To what extent are Qonto's activities regulated and monitored?

Qonto is the trade name of Olinda SAS. Olinda SAS is a payment institution (code no. 16958) under the supervision of the French Prudential Control and Resolution Authority (ACPR), attached to the Banque de France (find out more).

We are therefore supervised (and are subject to regular controls) by the same authority as all French banks: the ACPR.

How does Qonto ensure the security of my deposits?

Your money is safe because the funds deposited in your Qonto account are totally separate from its cash flow, in line with the applicable requirements.

Qonto can safeguard your funds through different mechanisms:

  • Part of the client funds may be "fenced", i.e. deposited in the books of our partner banks: Crédit Mutuel Arkéa and Natixis.

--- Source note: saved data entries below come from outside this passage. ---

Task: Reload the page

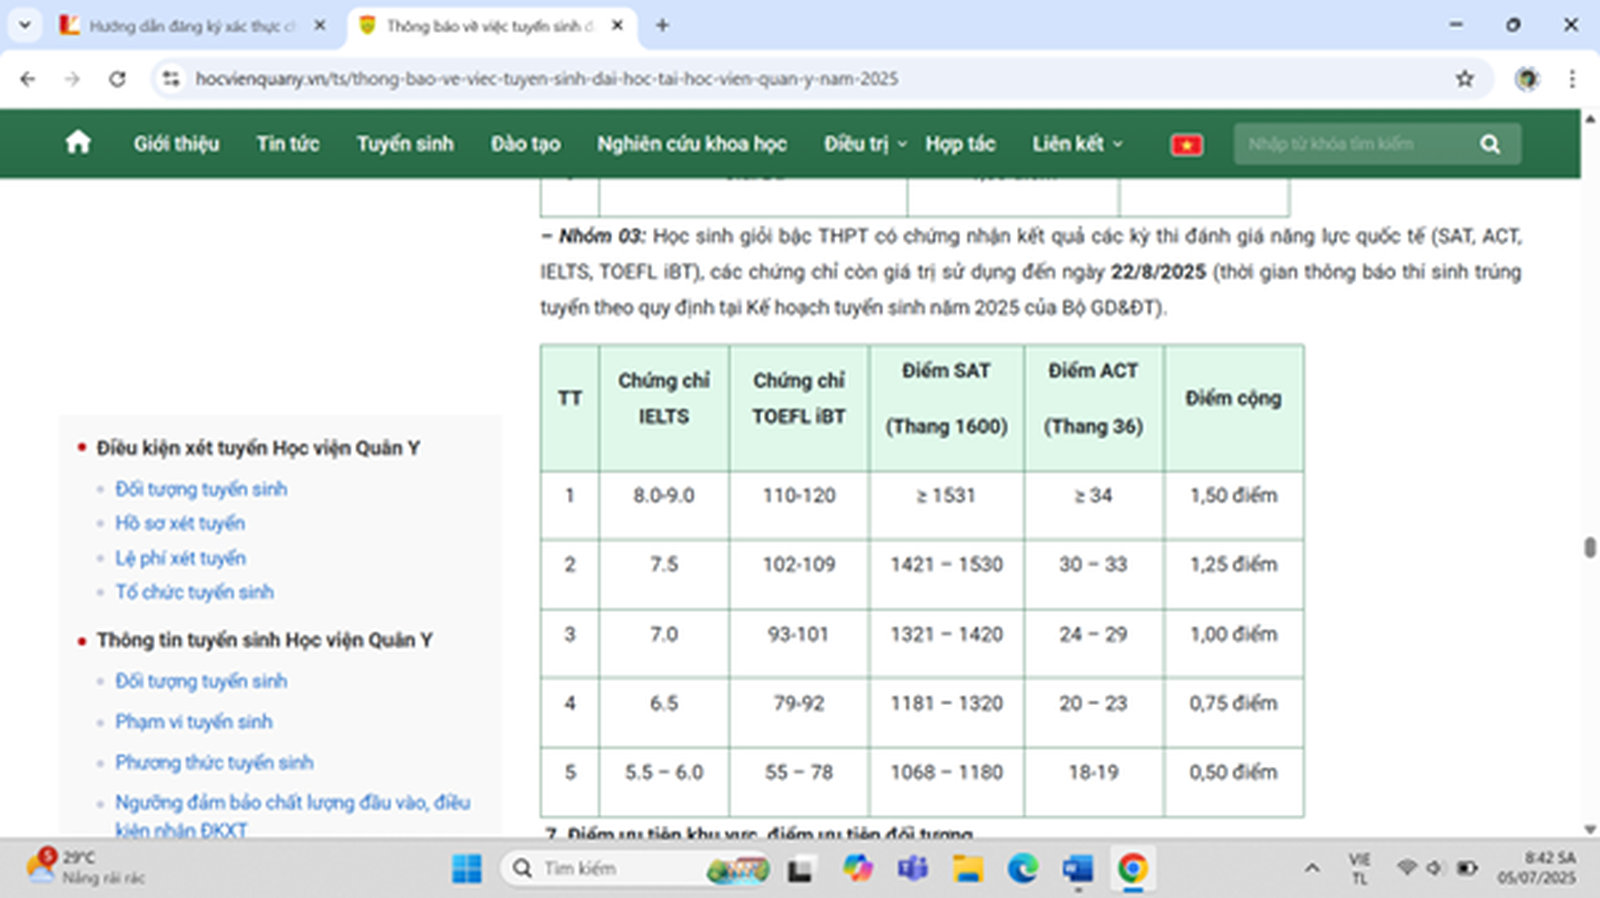Action: (117, 79)
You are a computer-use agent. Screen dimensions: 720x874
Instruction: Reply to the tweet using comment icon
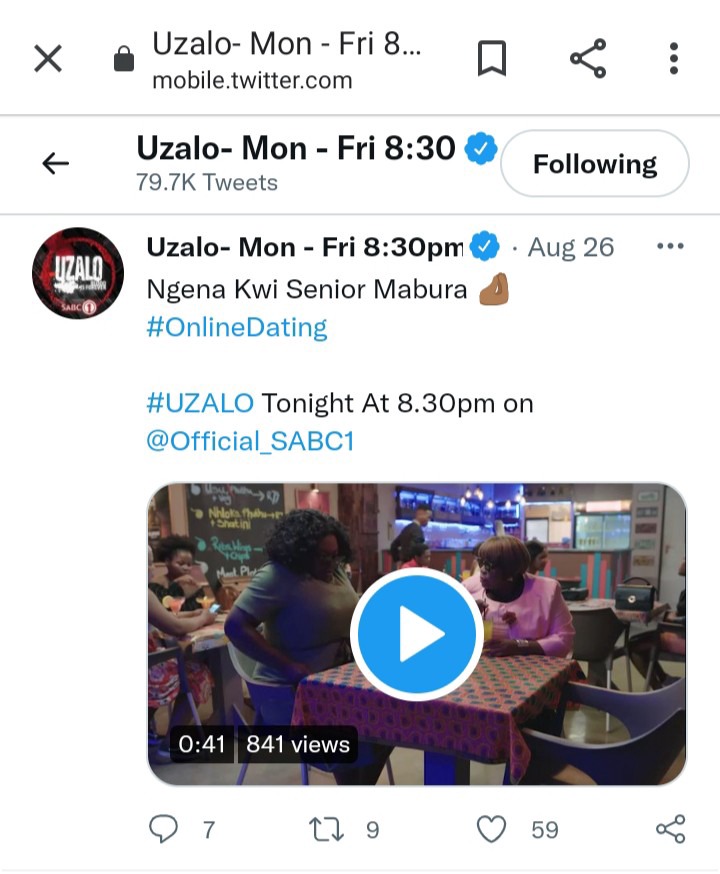[164, 829]
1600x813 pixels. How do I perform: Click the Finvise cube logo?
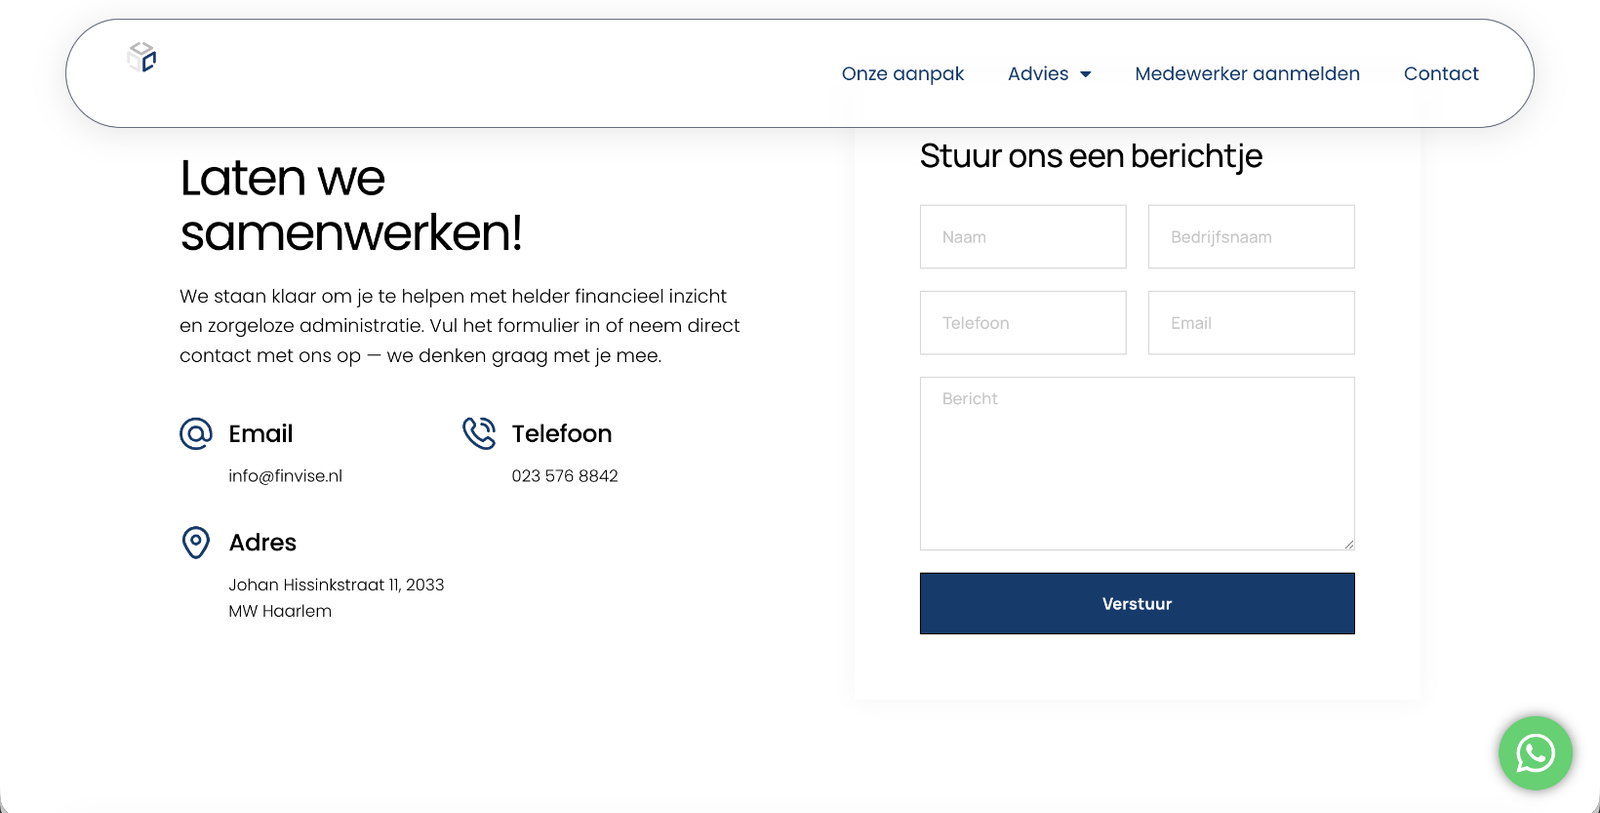pos(142,58)
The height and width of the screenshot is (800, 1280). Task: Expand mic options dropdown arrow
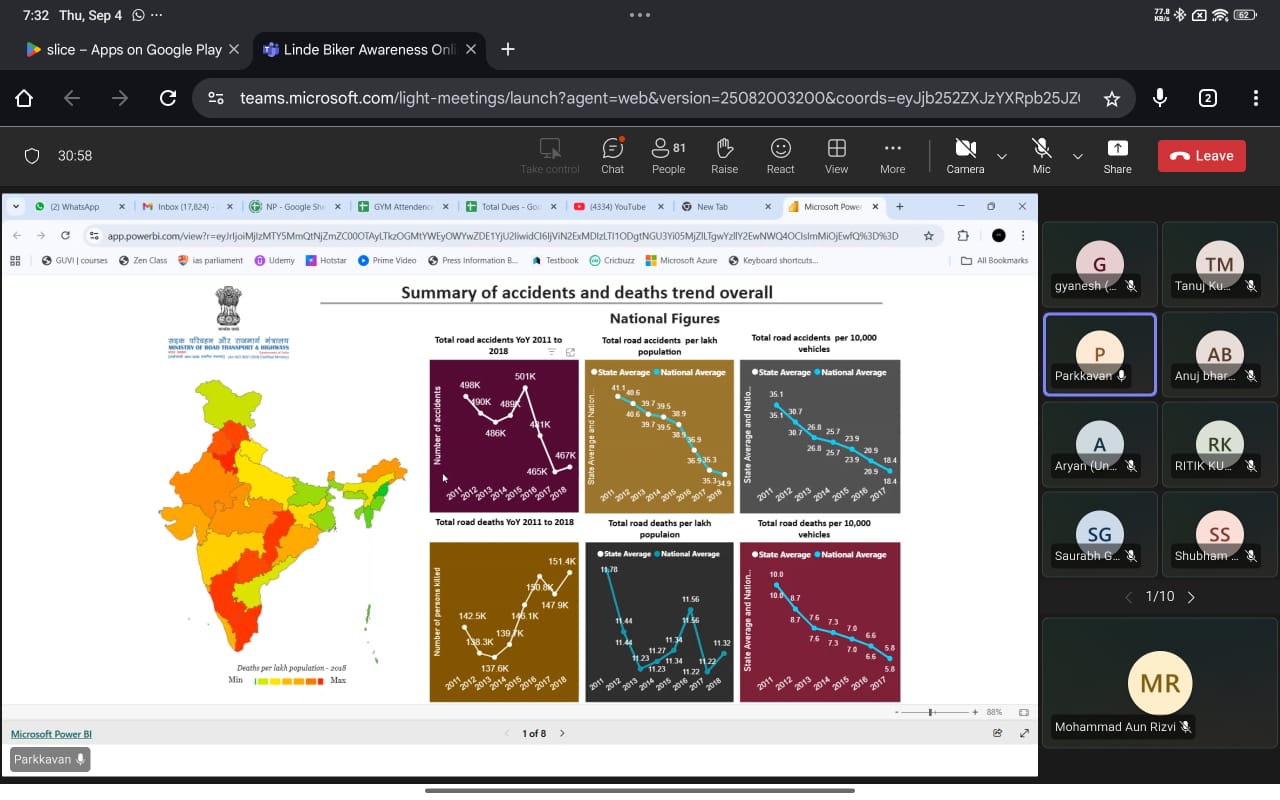pyautogui.click(x=1078, y=156)
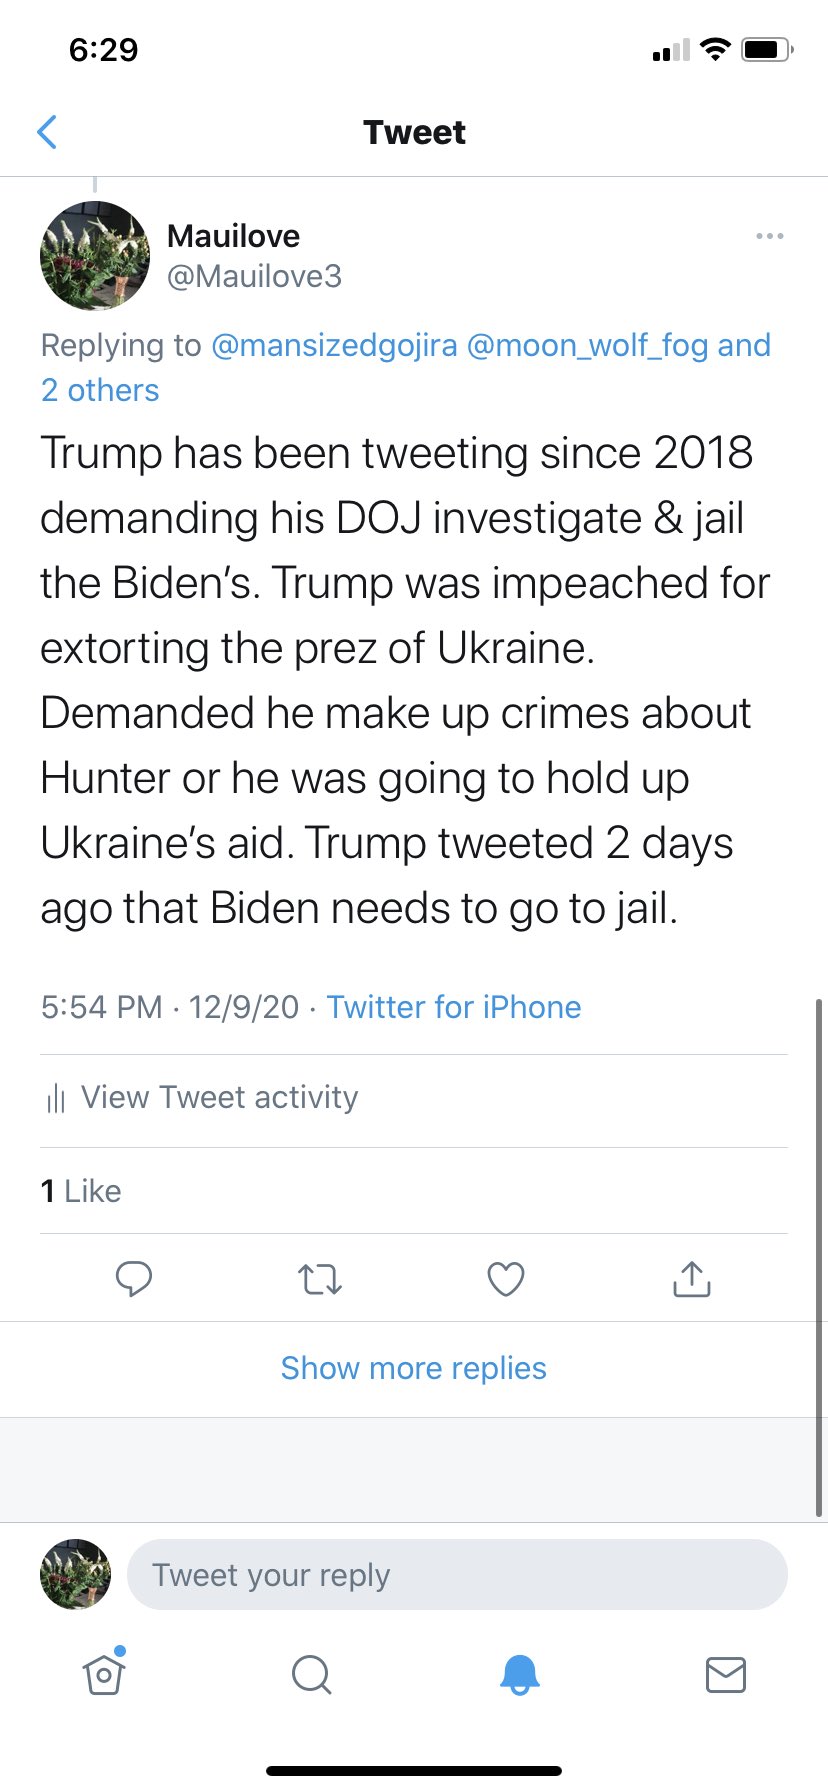Tap the Tweet your reply field

pos(457,1575)
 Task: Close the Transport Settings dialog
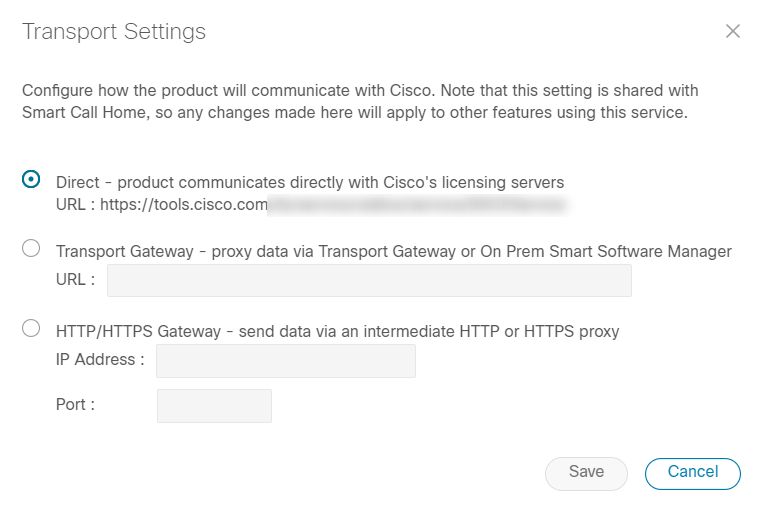tap(733, 31)
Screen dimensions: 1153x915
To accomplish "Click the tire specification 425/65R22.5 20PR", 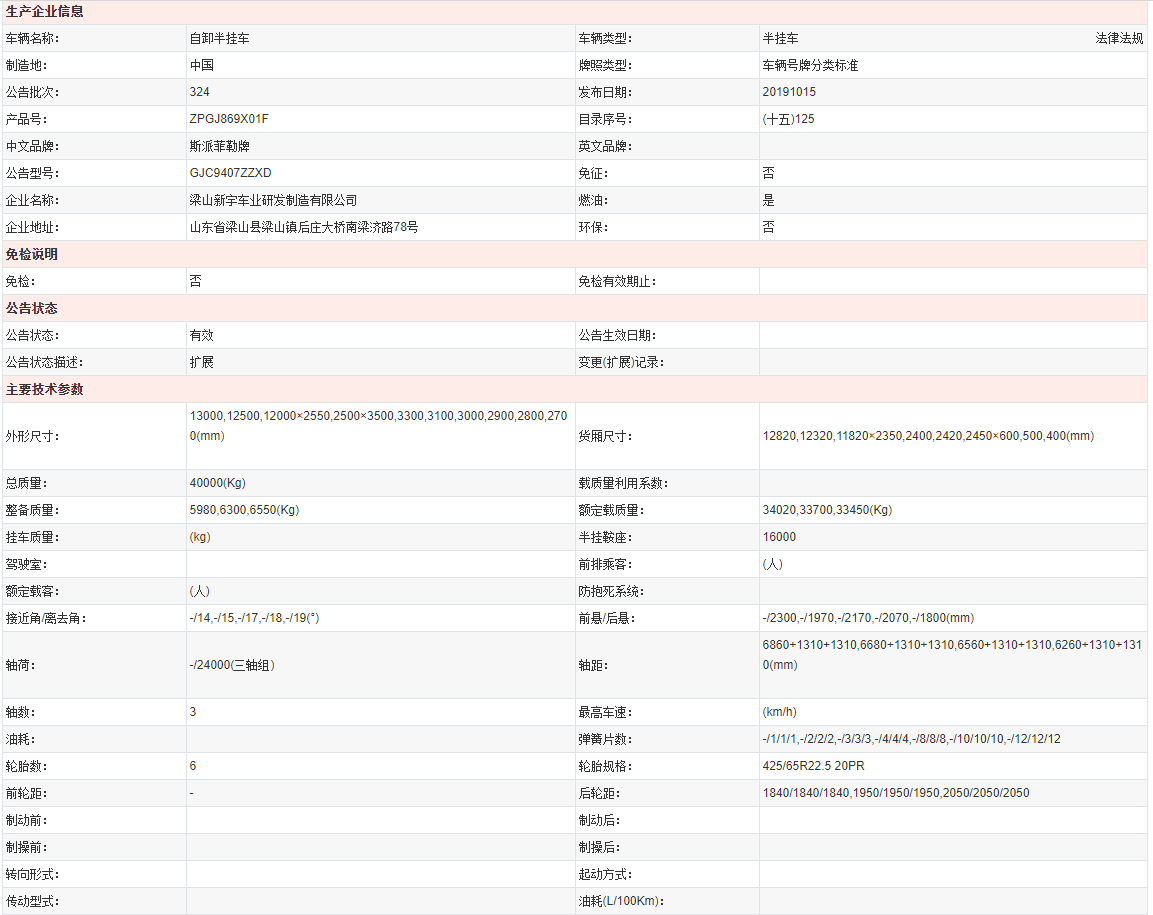I will coord(815,766).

  • Another portion may be invested in units of a fund created specifically for the safeguarding of Qonto clients' assets. To ensure full protection, the invested portion is covered by a financial guarantee granted by Crédit Agricole CIB (CACIB), a subsidiary of Crédit Agricole S.A.

  • Finally, a last part may be invested in qualified money market funds on an occasional basis. Where applicable, the fund units are held in the books of Société Générale.

Regardless of how client funds are safeguarded by Qonto, it is important to note that all of these arrangements have been subject to prior authorisation by the ACPR, as required by the rules applicable to Qonto.

But what would happen in the event of bankruptcy?

Neither Qonto nor any of its banking partners have any plans to go bankrupt. These scenarios are extreme, and Qonto works with institutions with a very limited default risk. However, please be aware that your funds are also protected if this were to happen:

  • If Qonto were to go bankrupt: the money deposited in Qonto accounts is isolated from our cash flow. If we were to go bankrupt (which again, is an extreme scenario), your funds would be returned to you in full by our partners and under ACPR’s supervision.

  • In the event of the bankruptcy of Crédit Mutuel Arkéa or Natixis: your funds are guaranteed by the French Deposit Guarantee and Resolution Fund (FGDR, Deposit Guarantee Fund whose mission is to protect customers in the event of bank failure) for up to €100,000 per client and per failing institution. The scenario of Crédit Mutuel Arkéa or Natixis going bankrupt is unlikely, both being amongst the largest banking groups in France. Moreover, this €100,000 guarantee is the same for all European credit institutions. This means that you benefit from the same level of guarantee for your funds as a traditional bank (such as BNP Paribas or Crédit Agricole, for example).

  • In case of failure of CACIB: in this very theoretical scenario, Qonto has committed to find a new guarantor to cover the invested amount. Failing that, these funds could be safeguarded by another mechanism listed above.

  • In the event of the bankruptcy of Société Générale: the units of the qualified money market funds in which your funds are invested are held in a securities account separate from the bank's assets. The latter is bound to return them to the holder, in this case Qonto, even in case of bankruptcy. The scenario of Société Générale going bankrupt is unlikely: it is one of the largest banking groups in France.